> **STATED EXERCISE**
Rewrite the listing starting at the line containing "Given: Open the Pod Scheduling section" and ending at the end of the listing, changing "pixels" to "px" and leaving everything else unchanged.

> **Dataset items**

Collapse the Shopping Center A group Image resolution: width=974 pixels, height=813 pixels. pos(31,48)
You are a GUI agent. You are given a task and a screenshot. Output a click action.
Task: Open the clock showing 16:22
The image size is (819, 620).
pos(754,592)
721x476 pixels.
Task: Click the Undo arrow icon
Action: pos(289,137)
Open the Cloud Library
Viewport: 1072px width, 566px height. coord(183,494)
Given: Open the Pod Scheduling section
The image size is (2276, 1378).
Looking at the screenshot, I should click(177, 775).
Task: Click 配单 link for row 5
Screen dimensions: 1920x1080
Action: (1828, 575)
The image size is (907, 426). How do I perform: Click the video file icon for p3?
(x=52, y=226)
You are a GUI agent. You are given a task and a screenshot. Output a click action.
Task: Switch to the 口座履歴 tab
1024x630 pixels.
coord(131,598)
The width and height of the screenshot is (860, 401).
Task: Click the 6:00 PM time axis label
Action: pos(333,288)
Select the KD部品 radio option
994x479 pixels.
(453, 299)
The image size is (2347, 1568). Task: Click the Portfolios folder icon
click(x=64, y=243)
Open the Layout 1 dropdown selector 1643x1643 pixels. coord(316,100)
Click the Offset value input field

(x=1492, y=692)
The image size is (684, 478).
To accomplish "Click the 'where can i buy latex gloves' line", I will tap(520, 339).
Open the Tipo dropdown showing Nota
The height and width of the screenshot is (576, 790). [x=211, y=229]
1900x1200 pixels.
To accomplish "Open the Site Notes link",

> **TASK RESPONSE**
Given: Open the Pod Scheduling section
The image size is (2276, 1378).
Looking at the screenshot, I should click(177, 775).
Task: Click 配单 link for row 5
Screen dimensions: 1920x1080
Action: (1828, 575)
The image size is (907, 426). How do I perform: Click the video file icon for p3?
(x=52, y=226)
You are a GUI agent. You are given a task and a screenshot. Output a click action.
Task: Switch to the 口座履歴 tab
1024x630 px.
coord(131,598)
The width and height of the screenshot is (860, 401).
Task: Click the 6:00 PM time axis label
Action: pos(333,288)
Select the KD部品 radio option
994x479 px.
(453, 299)
The image size is (2347, 1568). Task: Click the Portfolios folder icon
click(x=64, y=243)
Open the Layout 1 dropdown selector 1643x1643 px. coord(316,100)
Click the Offset value input field

(x=1492, y=692)
The image size is (684, 478).
To accomplish "Click the 'where can i buy latex gloves' line", I will tap(520, 339).
Open the Tipo dropdown showing Nota
The height and width of the screenshot is (576, 790). [x=211, y=229]
1900x1200 px.
To accomplish "Open the Site Notes link",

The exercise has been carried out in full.